Ya, saingan memang akan terus bertambah dari tahun ke tahun, pedagang-pedagang baru akan berdatangan dengan sendirinya. Contohnya Pak Jajang (37). Sehari-hari, dia berjualan bakso tahu di sekitar Kebun Binatang Bandung. Inilah pertama kalinya dia mangkal di Sabuga. “Saya denger dari temen saya, katanya kalau wisuda rame. Alhamdulillah, dari tadi laku,” katanya sumringah. “Saya juga jadi ikut senang lihat mahasiswa-mahasiswa yang baru diwisuda,” tambahnya. Selain itu, ada juga Pak Andi (29), yang membuat coklat yang cukup unik dan tidak akan ditemui di tempat lain, yaitu coklat dengan logo Ganesha. Pak Andi memang sedang mengembangkan bisnis coklatnya. Karena belum punya counter sendiri, coklat-coklat buatannya biasanya dititipkan atau dijual saat pameran. Tapi untuk berjualan saat wisuda ITB di Sabuga, ini adalah kali pertamanya. “Saya bukan sekedar jualan, tapi juga supaya perusahaan saya ini eksis,” katanya. Pak Andi kebetulan adalah alumni ITB.

Namun, di antara mereka semua, yang mendapatkan tambahan penghasilan yang paling drastis mungkin adalah Pak Rohman (31) dan Pak Yusep (25). Sehari-hari mereka tidak memiliki pekerjaan tetap. Siang itu, mereka nampak sibuk mengarahkan mobil-mobil yang hendak keluar-masuk Sabuga. Mulai dari memberi aba-aba, menggeser-geser mobil, sampai mengganjel ban dengan batu. Lelah dan panas sudah tidak dirasakan lagi. Pak Rohman dan Pak Yusep bukan tukang parkir resmi dari ITB, mereka berinisiatif sendiri datang ke Sabuga. Oleh karena itu, tarif parkir pun tidak dipatok, seikhlasnya pemilik kendaraan saja. Dalam sehari, mereka bisa mengantongi Rp. 20.000,00-30.000,00. “Lumayan lah, daripada nggak makan sama sekali,” kata mereka.
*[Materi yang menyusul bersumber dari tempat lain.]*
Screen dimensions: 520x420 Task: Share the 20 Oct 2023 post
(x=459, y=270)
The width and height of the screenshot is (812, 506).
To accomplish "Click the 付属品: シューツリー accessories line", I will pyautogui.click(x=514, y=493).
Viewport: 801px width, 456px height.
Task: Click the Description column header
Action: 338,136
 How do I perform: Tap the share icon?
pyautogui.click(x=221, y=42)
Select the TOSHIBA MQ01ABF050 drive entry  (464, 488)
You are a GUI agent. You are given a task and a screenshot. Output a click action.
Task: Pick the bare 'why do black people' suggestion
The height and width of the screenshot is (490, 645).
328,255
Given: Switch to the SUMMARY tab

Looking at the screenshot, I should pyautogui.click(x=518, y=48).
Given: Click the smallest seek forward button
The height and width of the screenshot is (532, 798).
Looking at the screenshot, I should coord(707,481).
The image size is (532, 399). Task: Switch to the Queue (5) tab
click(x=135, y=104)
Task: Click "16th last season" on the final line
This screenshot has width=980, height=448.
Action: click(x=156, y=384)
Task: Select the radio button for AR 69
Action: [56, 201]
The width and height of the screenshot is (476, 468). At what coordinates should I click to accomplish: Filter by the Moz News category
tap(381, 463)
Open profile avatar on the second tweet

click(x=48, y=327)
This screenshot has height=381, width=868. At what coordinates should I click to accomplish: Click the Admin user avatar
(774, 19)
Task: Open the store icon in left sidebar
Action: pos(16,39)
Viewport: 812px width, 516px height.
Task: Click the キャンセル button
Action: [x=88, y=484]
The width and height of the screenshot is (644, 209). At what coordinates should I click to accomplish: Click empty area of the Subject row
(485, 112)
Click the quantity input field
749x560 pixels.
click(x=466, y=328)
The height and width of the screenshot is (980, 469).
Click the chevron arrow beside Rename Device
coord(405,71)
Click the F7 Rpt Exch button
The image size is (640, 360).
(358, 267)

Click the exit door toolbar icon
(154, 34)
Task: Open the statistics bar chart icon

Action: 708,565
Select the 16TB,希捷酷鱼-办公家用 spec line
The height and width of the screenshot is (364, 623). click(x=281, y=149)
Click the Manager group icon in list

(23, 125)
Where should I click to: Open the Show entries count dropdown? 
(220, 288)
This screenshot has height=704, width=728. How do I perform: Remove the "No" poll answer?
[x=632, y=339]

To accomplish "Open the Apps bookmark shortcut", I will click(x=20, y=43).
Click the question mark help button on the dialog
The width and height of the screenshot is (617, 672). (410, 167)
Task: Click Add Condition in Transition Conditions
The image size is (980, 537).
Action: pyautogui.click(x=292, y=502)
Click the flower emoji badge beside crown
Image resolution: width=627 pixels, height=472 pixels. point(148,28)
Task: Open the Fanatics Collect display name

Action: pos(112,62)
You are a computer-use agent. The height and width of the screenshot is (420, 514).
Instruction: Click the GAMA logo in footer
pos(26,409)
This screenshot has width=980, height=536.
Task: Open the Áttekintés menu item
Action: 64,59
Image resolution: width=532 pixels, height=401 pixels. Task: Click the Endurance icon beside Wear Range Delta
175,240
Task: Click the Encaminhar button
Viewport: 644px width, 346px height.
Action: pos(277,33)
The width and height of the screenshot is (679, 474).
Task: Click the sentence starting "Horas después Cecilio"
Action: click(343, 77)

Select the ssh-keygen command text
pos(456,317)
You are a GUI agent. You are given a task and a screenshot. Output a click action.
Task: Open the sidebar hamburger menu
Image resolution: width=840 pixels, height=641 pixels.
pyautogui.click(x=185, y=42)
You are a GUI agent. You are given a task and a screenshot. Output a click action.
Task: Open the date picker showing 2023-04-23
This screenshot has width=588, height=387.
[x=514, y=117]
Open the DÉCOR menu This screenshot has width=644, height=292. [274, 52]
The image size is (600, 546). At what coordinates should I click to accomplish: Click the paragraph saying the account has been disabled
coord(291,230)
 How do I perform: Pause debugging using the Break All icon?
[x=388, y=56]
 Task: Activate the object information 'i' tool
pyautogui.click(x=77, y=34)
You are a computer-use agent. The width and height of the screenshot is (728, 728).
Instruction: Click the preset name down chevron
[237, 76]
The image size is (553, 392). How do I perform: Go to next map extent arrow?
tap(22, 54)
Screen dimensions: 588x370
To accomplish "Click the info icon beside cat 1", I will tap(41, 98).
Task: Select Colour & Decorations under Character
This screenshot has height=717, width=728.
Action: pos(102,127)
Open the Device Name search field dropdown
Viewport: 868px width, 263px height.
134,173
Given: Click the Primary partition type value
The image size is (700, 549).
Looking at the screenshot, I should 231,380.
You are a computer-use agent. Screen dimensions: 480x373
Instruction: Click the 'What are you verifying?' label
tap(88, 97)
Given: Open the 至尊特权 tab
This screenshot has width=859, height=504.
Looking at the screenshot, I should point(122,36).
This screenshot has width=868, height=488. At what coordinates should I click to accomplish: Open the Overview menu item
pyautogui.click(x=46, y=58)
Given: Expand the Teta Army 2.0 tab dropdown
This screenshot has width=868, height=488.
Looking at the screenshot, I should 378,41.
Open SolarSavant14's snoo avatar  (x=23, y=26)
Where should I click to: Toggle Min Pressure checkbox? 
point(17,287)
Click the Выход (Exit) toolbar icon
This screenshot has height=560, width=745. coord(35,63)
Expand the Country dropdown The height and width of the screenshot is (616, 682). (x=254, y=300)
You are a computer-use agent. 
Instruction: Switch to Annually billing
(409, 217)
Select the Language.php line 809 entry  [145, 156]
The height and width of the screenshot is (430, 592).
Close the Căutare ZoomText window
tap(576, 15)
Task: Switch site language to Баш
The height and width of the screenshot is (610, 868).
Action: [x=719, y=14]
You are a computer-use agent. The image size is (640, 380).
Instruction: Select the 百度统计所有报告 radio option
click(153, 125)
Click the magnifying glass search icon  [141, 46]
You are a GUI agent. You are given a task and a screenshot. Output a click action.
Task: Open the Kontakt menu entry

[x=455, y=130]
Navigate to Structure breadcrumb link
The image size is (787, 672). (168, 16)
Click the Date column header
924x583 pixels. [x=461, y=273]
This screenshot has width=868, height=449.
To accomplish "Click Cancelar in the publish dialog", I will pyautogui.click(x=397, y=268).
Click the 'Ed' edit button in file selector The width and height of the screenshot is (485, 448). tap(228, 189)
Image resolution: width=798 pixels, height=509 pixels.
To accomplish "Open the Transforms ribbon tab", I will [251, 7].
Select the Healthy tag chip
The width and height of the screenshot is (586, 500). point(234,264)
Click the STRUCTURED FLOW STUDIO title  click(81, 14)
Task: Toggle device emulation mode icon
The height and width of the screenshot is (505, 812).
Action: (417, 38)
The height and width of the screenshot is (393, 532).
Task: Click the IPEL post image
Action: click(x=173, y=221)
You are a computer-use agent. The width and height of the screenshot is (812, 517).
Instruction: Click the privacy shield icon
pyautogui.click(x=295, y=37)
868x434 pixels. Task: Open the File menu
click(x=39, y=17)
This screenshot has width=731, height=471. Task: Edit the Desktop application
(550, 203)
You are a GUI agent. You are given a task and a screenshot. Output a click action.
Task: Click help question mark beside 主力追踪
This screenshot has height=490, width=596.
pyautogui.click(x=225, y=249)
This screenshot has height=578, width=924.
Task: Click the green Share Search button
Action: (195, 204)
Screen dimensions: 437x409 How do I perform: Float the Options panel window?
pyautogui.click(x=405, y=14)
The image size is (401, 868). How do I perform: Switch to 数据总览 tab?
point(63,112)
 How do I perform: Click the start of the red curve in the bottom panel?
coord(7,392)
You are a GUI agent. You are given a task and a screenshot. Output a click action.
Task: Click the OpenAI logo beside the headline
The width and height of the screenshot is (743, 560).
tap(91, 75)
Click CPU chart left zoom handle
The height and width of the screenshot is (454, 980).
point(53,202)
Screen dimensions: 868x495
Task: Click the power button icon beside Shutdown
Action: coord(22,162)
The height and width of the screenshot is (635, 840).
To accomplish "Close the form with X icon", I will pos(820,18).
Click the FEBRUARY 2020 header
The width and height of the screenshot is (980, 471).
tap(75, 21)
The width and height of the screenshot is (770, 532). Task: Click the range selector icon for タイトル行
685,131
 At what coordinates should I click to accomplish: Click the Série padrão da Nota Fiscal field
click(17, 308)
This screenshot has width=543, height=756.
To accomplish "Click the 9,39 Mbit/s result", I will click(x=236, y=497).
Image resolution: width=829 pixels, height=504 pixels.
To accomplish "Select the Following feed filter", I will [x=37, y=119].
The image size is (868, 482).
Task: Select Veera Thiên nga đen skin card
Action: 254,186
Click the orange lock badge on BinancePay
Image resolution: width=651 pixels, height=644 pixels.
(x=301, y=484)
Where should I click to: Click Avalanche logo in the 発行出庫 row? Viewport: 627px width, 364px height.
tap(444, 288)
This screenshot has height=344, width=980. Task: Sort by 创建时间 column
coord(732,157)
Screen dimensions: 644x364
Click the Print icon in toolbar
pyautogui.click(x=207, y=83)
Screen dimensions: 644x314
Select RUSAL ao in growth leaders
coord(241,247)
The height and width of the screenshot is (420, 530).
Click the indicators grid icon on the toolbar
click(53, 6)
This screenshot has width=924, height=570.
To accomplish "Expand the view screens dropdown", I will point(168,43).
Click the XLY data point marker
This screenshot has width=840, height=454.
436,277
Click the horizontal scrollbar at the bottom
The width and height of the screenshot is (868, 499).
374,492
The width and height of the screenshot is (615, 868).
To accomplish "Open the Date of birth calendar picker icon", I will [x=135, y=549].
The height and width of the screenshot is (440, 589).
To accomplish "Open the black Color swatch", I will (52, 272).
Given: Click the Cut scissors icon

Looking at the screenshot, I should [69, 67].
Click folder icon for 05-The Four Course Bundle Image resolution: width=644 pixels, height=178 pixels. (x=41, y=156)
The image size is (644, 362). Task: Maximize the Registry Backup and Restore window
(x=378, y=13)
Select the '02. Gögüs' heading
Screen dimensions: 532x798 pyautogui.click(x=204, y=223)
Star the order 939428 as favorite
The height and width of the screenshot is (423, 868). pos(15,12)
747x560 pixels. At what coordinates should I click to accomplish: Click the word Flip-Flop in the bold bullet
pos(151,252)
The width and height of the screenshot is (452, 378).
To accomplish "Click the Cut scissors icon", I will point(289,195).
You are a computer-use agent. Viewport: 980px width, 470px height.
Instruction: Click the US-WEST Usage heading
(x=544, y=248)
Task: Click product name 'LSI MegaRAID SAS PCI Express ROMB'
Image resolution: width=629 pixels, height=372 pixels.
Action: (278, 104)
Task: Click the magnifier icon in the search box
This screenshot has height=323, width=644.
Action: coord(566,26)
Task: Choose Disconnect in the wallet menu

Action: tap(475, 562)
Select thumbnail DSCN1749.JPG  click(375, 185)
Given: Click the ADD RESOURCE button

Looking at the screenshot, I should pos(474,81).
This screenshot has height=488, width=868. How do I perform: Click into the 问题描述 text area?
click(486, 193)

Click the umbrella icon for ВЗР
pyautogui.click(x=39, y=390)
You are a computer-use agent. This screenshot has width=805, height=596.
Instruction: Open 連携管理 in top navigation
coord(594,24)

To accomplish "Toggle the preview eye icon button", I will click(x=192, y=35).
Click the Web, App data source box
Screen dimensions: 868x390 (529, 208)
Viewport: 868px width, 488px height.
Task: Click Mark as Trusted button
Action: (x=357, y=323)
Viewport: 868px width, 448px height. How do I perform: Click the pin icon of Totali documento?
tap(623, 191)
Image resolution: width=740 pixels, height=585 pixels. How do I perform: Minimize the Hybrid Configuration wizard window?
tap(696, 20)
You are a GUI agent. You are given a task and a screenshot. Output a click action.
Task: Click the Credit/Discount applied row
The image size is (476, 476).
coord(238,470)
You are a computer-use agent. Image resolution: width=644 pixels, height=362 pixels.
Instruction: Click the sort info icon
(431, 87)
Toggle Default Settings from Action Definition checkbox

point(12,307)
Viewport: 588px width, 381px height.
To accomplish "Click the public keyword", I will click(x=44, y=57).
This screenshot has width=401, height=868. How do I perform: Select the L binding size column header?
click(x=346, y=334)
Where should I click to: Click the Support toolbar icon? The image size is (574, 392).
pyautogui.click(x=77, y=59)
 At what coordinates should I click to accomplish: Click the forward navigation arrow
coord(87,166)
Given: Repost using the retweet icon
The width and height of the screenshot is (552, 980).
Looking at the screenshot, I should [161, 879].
Di seluruh areal parkir Sabuga, ada sekitar 15 tukang parkir seperti mereka.

Sama seperti para wisudawan dan keluarganya, mereka juga ikut merasakan euphoria untuk sehari. Setelah itu, dengan status yang sudah bukan lagi mahasiswa, tanggung jawab yang lebih besar menunggu para wisudawan. Para pedagang itu pun harus mulai lagi memeras otak untuk mendatangkan tambahan penghasilan untuk kelangsungan hidupnya. “Sering-sering aja lah wisudanya, ha... ha...” kata Pak Rohman dan Pak Romzi, kompak.